Et s'il était temps de repenser Hearthstone ? 1ère partie : Une perte d'identité

L'équilibre des 3 ressources existe-t-il encore vraiment ?
JHden | 08/01/2020 à 13h15 - 16

Hearthstone sera sorti de sa béta depuis 6 ans en mars de cette année, et je n'ai jamais stoppé le jeu depuis cette date. J'ai fait légende tous les mois, investi des dizaines d'heures par semaine et n'ai jamais regretté de le faire ou même douté du jeu. Cependant, depuis la dernière extension, je commence sérieusement à me poser des questions sur la direction du jeu et la capacité de Blizzard à continuer sur la direction engagée.

Les changements volontaires et fréquents du métagame qui ont été instaurés cette année rafraîchissaient le jeu et continuaient de lui donner de l'intérêt. Cependant, avec L'Envol des dragons, on se dirige vers un second équilibrage en 1 mois et personne ne me fera croire que cela était prévu lorsque l'extension est sortie au mois de décembre.

Le méta est encore en train d'évoluer au moment où j'écris cette article, un démoniste Galakrond contrôle est sorti récemment et montre d'excellentes choses dans le haut du ladder. Cela montre que les joueurs sont encore capables de trouver des solutions et d'innover pour faire avancer les choses, mais c'est aussi le 4e deck Galakrond sur les 5 classes possibles qui vient se placer en tant que dominant.

La carte est trop forte, c'est un fait, on ne peux plus le nier. Mais la carte est aussi, à mes yeux, le symbole qu'Hearthstone a besoin d'évoluer en profondeur et ne plus simplement se contenter de nouvelles cartes s'il veut continuer d'intéresser le grand public.

C'est quelque chose qui me trotte dans l'esprit depuis que le débat du power creep a démarré sur le jeu : Faut-il revoir les fondamentaux d'Hearthstone pour que le jeu reste au sommet ?


Le pouvoir héroïque paie l'erreur Baku et Genn

Le pouvoir héroïque a toujours été le petit plus d'Hearthstone par rapport aux autres jeux, une petite touche qui fait que l'on peut toujours jouer et utiliser son mana efficacement.

---

## [Travail à faire]
a) Extrayez de l'article sur Hearthstone tout le passage allant de « La carte est trop » jusqu'à « le grand public. », sans rien y changer.
b) Dans l'article sur Hearthstone, combien de decks Galakrond, sur les cinq classes possibles, se placent en position dominante ?
Les données qui suivent n'ont aucun lien avec l'article sur Hearthstone.

## [Segment de données]
---

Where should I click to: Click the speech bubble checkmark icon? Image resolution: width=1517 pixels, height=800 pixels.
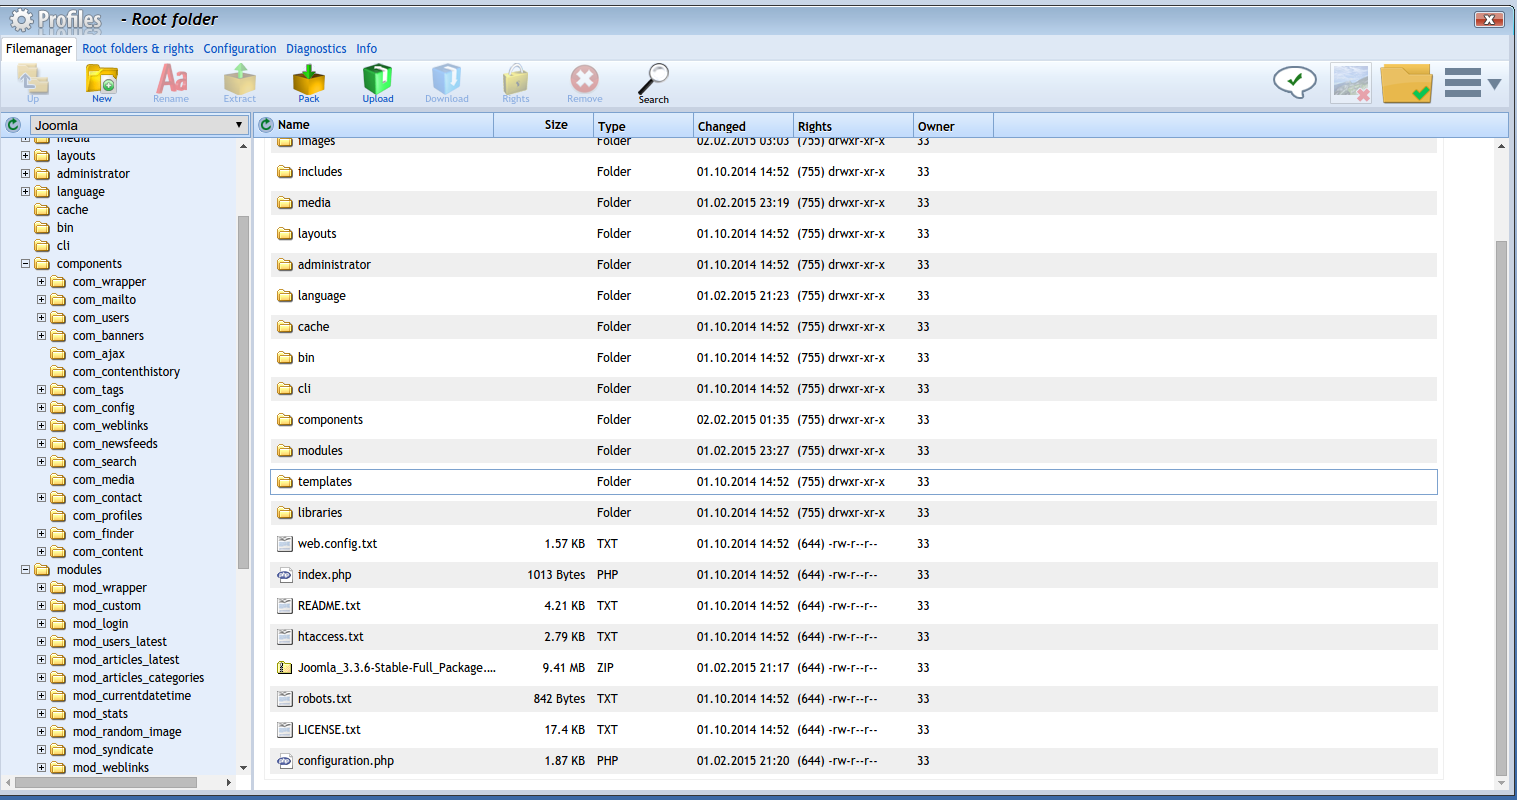(1294, 82)
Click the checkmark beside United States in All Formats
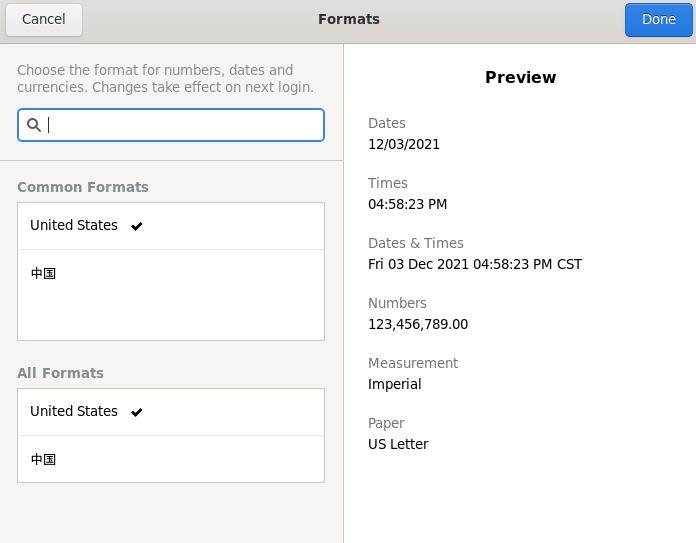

---

## [Solutions des problèmes]
a)
La carte est trop forte, c'est un fait, on ne peux plus le nier. Mais la carte est aussi, à mes yeux, le symbole qu'Hearthstone a besoin d'évoluer en profondeur et ne plus simplement se contenter de nouvelles cartes s'il veut continuer d'intéresser le grand public.

b) Quatre decks Galakrond sur les cinq classes possibles.